The UMD investigators examined the effect of disclosure among 262 African-Americans living with HIV who were recruited from community-based organizations as part of a program called Positive Pathways, a five-year intervention program initiated in 2011. The participants were 18 years or older and were recently diagnosed with HIV.
Dr. Geiger trained 10 clinical health workers to administer face-to-face interviews and assessments. The questions were based on 18 HIV stigma questions, which were used to collect data on the patients’ HIV disclosure. The participants were asked to indicate how much they agree with statements such as “I have lost friends by telling I have HIV” and “People avoid touching me if they know I have HIV.” The respondents could answer that the question does not apply to them because they had not told anyone they had HIV. The study also measured level of denial and assessed the subjects’ coping thoughts. After 90 days, the clinical health workers asked the participants whether they had had at least one HIV medical visit.
Based on the patients’ assessments, the study found that 78 percent of participants who had disclosed their HIV status at baseline attended at least one medical visit during the 90-day follow-up. Only 66 percent of participants who did not disclose their HIV status at baseline engaged in medical care. The study also revealed that 34 percent of the participants who did not disclose their HIV status were recently diagnosed.

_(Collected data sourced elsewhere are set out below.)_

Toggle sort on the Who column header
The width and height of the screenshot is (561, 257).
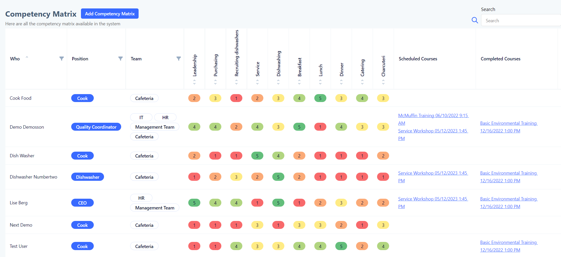point(15,59)
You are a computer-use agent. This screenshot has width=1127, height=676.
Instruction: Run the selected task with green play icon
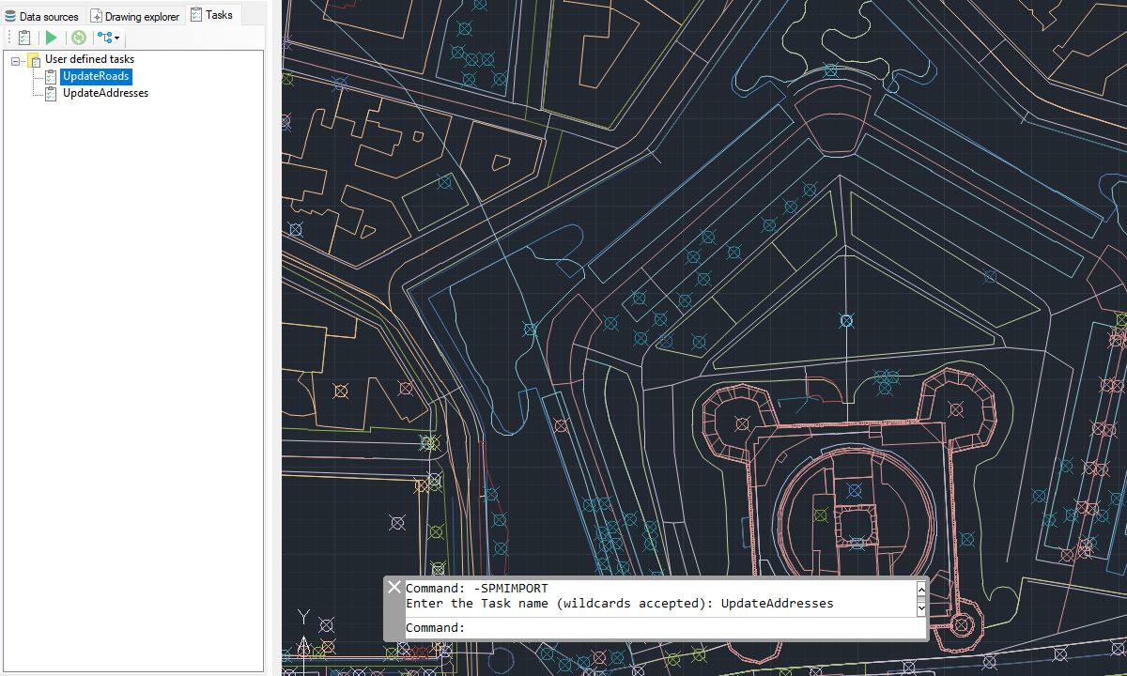point(52,38)
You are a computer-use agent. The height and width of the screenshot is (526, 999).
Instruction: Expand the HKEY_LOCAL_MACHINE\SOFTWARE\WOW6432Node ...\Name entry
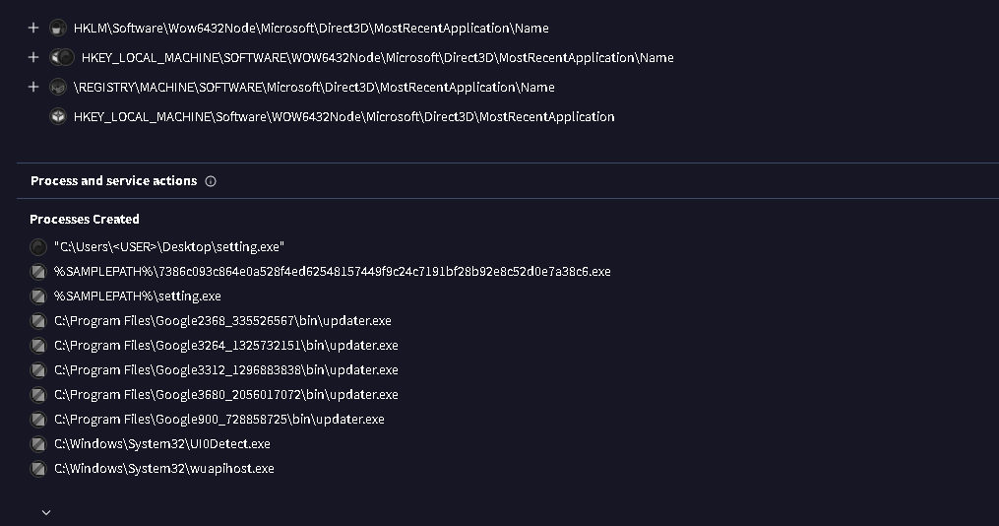click(x=33, y=57)
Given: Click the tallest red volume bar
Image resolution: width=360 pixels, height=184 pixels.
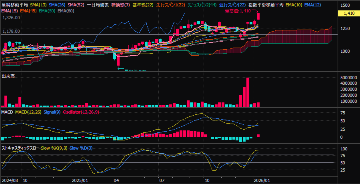Looking at the screenshot, I should tap(248, 92).
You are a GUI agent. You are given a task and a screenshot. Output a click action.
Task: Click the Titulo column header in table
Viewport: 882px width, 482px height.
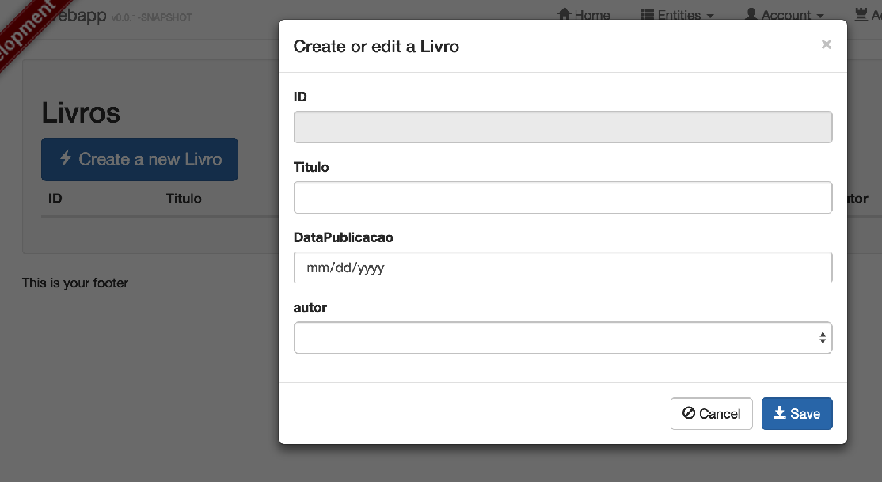pyautogui.click(x=184, y=199)
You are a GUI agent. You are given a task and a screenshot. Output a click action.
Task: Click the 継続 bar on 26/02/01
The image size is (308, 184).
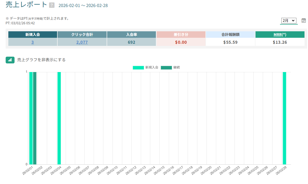click(x=35, y=118)
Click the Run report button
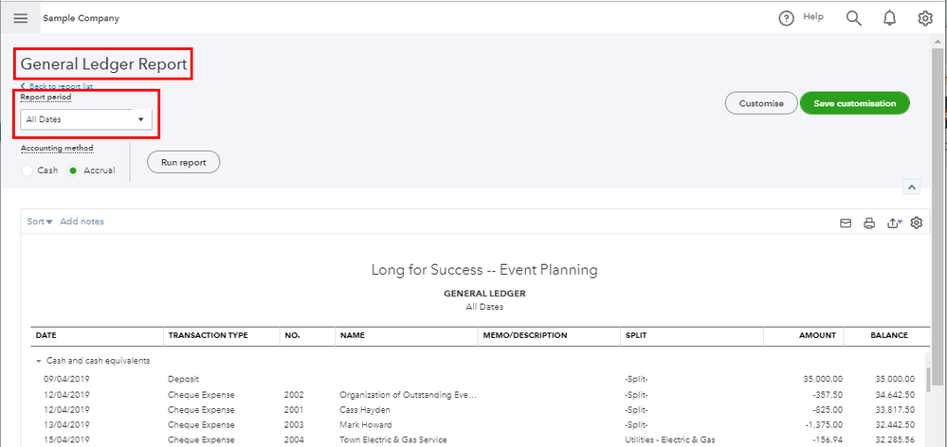 (x=183, y=162)
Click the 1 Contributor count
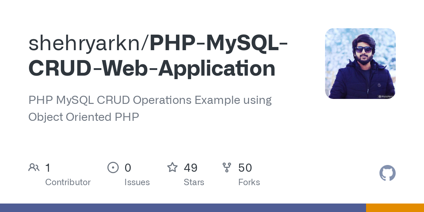The image size is (424, 212). (x=48, y=168)
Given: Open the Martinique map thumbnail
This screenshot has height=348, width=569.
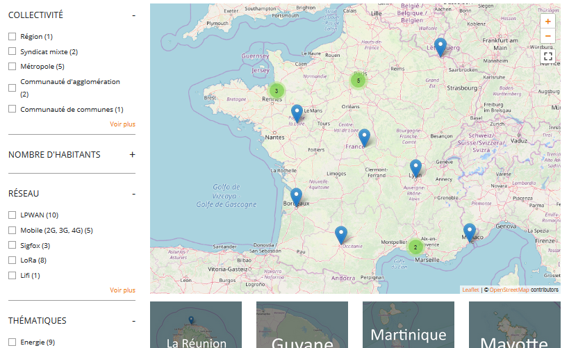Looking at the screenshot, I should click(409, 325).
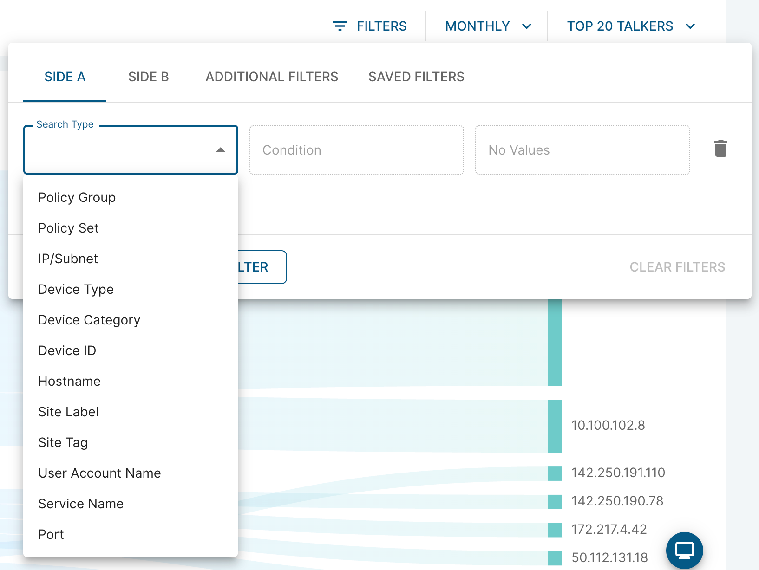Image resolution: width=759 pixels, height=570 pixels.
Task: Select the Side A tab
Action: click(65, 77)
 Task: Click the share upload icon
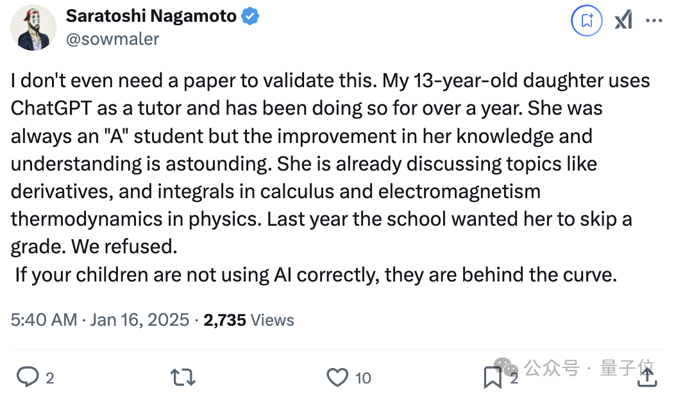[647, 377]
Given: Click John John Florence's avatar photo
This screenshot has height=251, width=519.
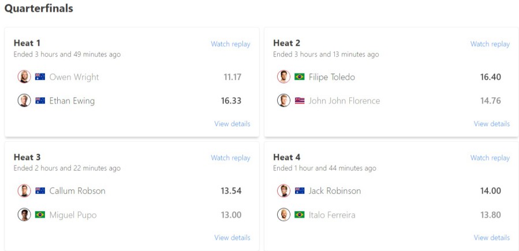Looking at the screenshot, I should [283, 101].
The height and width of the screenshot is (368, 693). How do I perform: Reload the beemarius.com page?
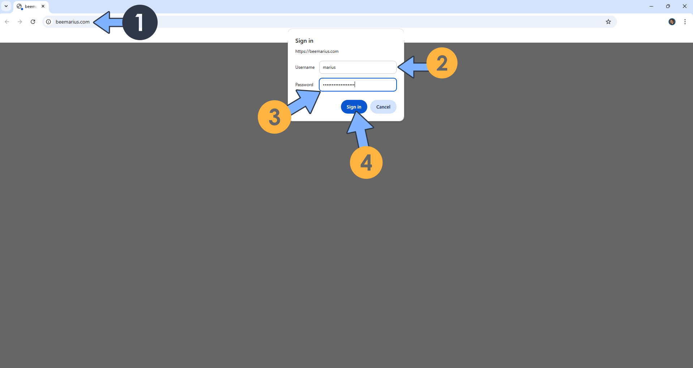click(x=33, y=22)
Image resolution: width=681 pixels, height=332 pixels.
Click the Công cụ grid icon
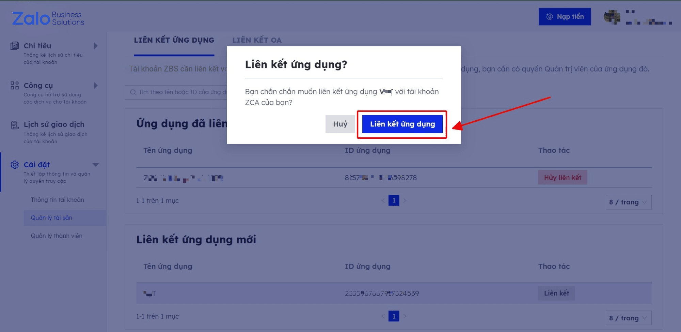click(15, 86)
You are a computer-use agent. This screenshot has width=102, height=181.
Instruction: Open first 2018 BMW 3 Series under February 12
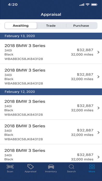click(51, 107)
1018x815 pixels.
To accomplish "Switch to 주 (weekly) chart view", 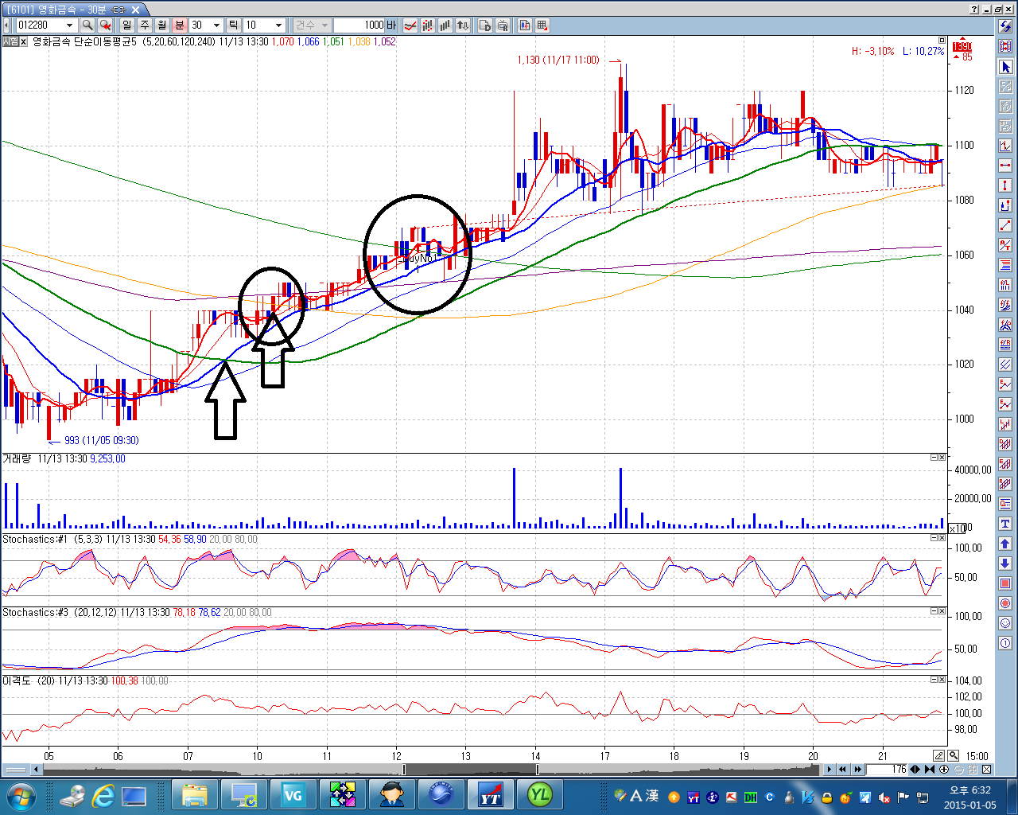I will pos(145,25).
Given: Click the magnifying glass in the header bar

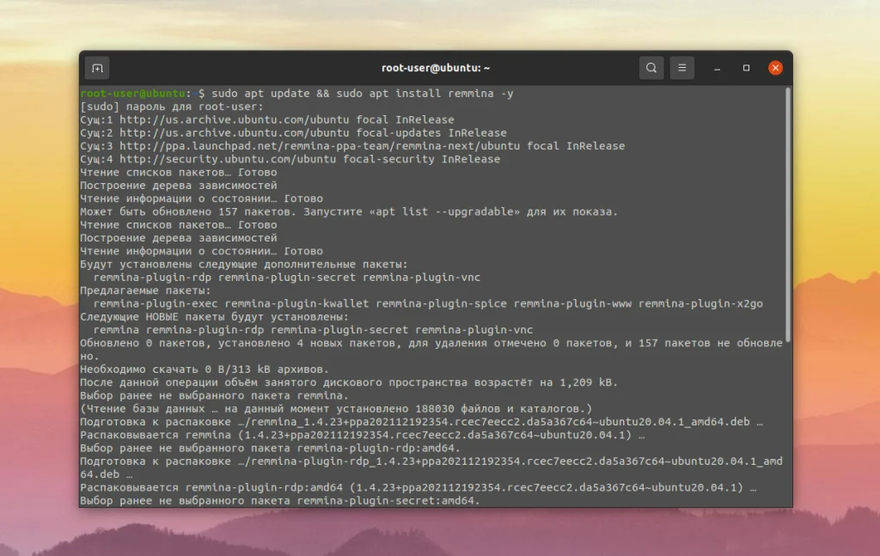Looking at the screenshot, I should [x=651, y=67].
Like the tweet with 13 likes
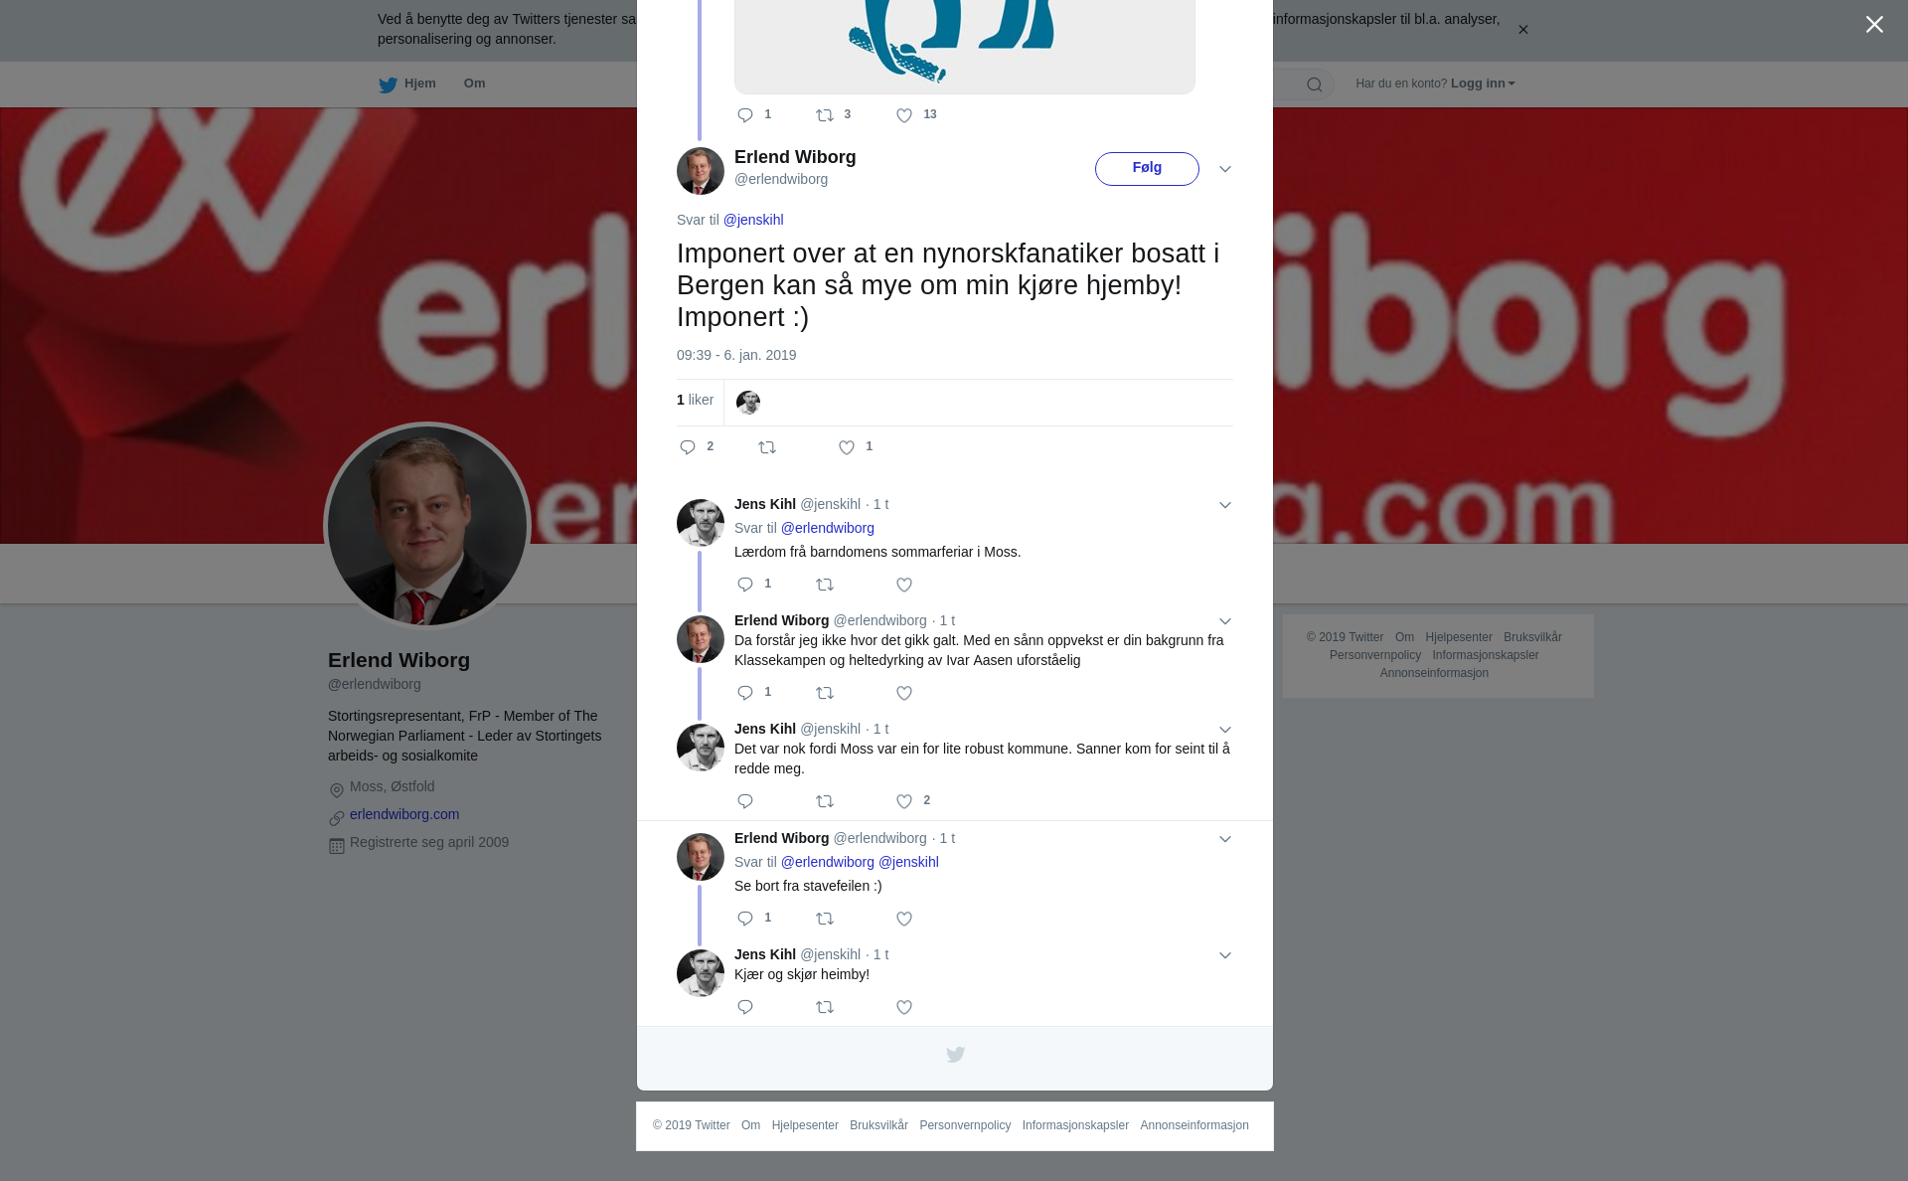 pos(904,116)
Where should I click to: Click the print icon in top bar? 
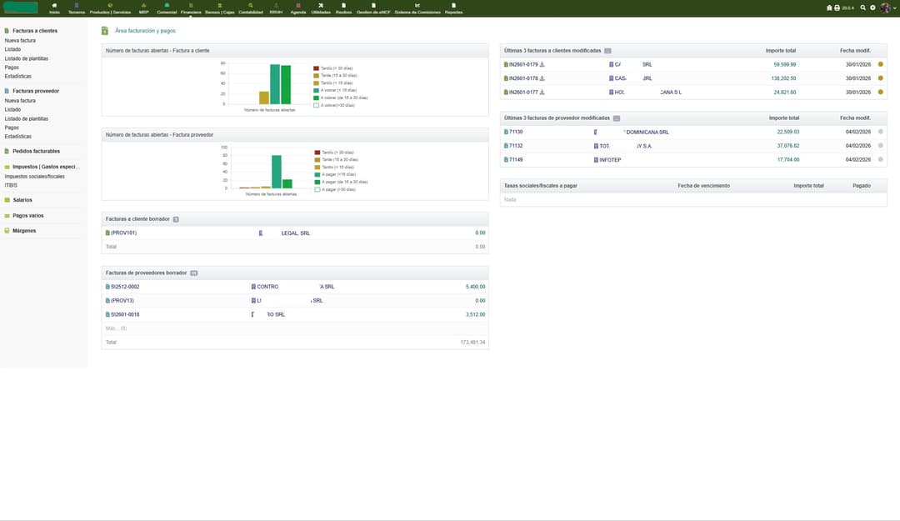[x=838, y=8]
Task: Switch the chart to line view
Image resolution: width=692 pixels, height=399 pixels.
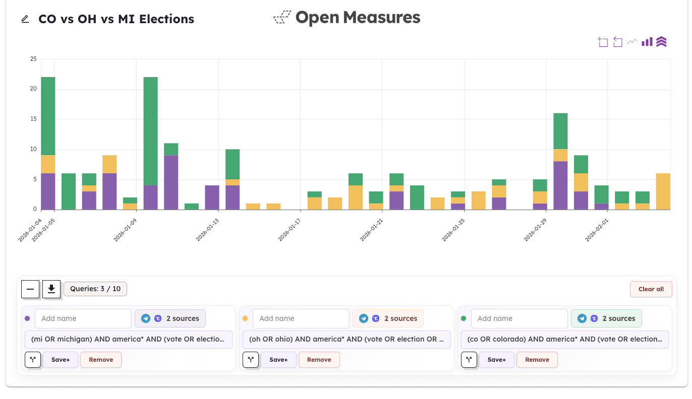Action: coord(632,42)
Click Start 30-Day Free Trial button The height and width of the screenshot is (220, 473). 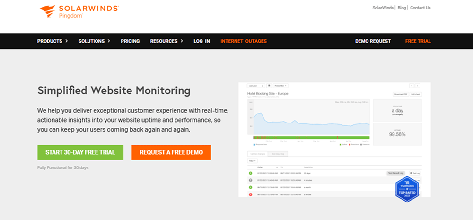click(80, 152)
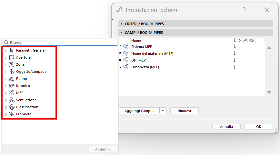Expand the Parametri Generali tree node
The height and width of the screenshot is (155, 280).
tap(5, 51)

“The impression from this and past studies is that nondisclosure is a strong predictor of lack of medical care because it is associated with a constellation of mental health and social factors such as denial, stigma and lack of social support that may hinder engagement in medical care,” the authors wrote.
One of the goals of the White House National HIV/AIDS Strategy for the United States is engagement in medical care among people living with HIV.
“It is important to establish seamless systems to link people to care immediately after diagnosis, and support retention in care to achieve viral suppression that can maximize the benefits of early treatment and reduce transmission risk,” Dr. Boekeloo said.
The UMD study, titled “‘HIV Serostatus Disclosure and Engagement in Medical Care Among Predominantly Low Income but Insured African Americans with HIV,” is published in AIDS and Behavior.